Major General John Hamilton "Ham" Roberts  (December 21, 1891 – December 17, 1962) was a Canadian Army officer who served in both of the world wars.

Biography
Roberts was born in Pipestone, Manitoba. He studied in Upper Canada College and graduated from the Royal Military College of Canada in Kingston, Ontario, in 1914, student No. 891.

From 1939, he commanded the 1st Field Regiment, RCA, in northern France, and was serving in that position when the Germans began the Battle of France in May 1940. Roberts managed to save his regiment's guns while evacuating from Brest in Brittany during the unsuccessful attempt to establish a second British Expeditionary Force in France after the evacuation at Dunkirk. He was later promoted to major-general and appointed General Officer Commanding the 2nd Canadian Division in 1941.

Roberts was put in charge of the ground troops for the raid against Dieppe, on August 19, 1942. His command post was aboard , and due to poor communications he had no idea how his troops were managing, until they called for landing craft for immediate evacuation. Roberts was criticized for unnecessarily committing his reserve troops (Les Fusiliers Mont-Royal) and inadvertently increasing the casualties. He was relieved of his command six months later. It was Roberts's inept performance during a war-game codenamed Operation Spartan in March 1943 rather than the Dieppe raid, which ended Roberts's career. General Harry Crerar reprimanded Roberts for the poor co-ordination between the 2nd Division's artillery and infantry during Operation Spartan war-games, and that Roberts failed to have forces dig in after seizing a bridgehead despite having ample time to do so. After Operation Spartan, Roberts was judged unfit to hold a combat command. He was sent to command reinforcement units in the United Kingdom and received no further operational commands. He later retired to the Channel Islands where he died in 1962.

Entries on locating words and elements
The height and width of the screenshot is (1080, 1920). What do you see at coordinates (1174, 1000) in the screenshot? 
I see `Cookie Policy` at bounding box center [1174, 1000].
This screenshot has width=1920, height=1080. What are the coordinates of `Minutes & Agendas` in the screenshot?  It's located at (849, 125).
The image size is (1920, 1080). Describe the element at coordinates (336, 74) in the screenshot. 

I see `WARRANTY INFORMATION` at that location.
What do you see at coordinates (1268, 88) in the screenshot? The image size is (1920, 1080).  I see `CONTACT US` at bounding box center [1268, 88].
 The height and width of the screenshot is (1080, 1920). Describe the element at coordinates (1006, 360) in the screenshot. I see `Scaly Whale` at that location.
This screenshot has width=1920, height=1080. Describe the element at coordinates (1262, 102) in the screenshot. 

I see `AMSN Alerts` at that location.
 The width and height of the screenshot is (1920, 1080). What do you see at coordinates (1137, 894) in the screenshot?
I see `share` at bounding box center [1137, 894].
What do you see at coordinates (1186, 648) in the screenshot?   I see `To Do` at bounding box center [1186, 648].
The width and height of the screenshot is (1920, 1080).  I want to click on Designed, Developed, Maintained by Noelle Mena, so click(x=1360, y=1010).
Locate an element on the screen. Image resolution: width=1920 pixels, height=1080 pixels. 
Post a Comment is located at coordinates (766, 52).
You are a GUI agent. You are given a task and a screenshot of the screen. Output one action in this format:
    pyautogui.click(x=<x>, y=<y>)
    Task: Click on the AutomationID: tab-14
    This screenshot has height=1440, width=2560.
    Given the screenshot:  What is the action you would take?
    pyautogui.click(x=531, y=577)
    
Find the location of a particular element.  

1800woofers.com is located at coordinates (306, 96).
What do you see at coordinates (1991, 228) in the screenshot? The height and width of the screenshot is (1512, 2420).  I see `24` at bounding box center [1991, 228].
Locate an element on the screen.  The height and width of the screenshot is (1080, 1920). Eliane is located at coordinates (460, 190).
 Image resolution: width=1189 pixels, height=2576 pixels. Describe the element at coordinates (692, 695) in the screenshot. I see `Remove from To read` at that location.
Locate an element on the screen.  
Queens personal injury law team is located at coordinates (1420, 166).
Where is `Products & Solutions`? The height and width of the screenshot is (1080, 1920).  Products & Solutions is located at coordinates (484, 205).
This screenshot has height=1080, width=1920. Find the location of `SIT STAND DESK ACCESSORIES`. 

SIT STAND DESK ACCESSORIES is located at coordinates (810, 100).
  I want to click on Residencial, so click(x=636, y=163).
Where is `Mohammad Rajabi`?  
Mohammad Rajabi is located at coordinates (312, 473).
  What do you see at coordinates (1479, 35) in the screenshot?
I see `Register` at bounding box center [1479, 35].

What you have to do: Please print the passage of the Ham Roberts biography above, from "From 1939, he" to "Division in 1941.".

Response:
From 1939, he commanded the 1st Field Regiment, RCA, in northern France, and was serving in that position when the Germans began the Battle of France in May 1940. Roberts managed to save his regiment's guns while evacuating from Brest in Brittany during the unsuccessful attempt to establish a second British Expeditionary Force in France after the evacuation at Dunkirk. He was later promoted to major-general and appointed General Officer Commanding the 2nd Canadian Division in 1941.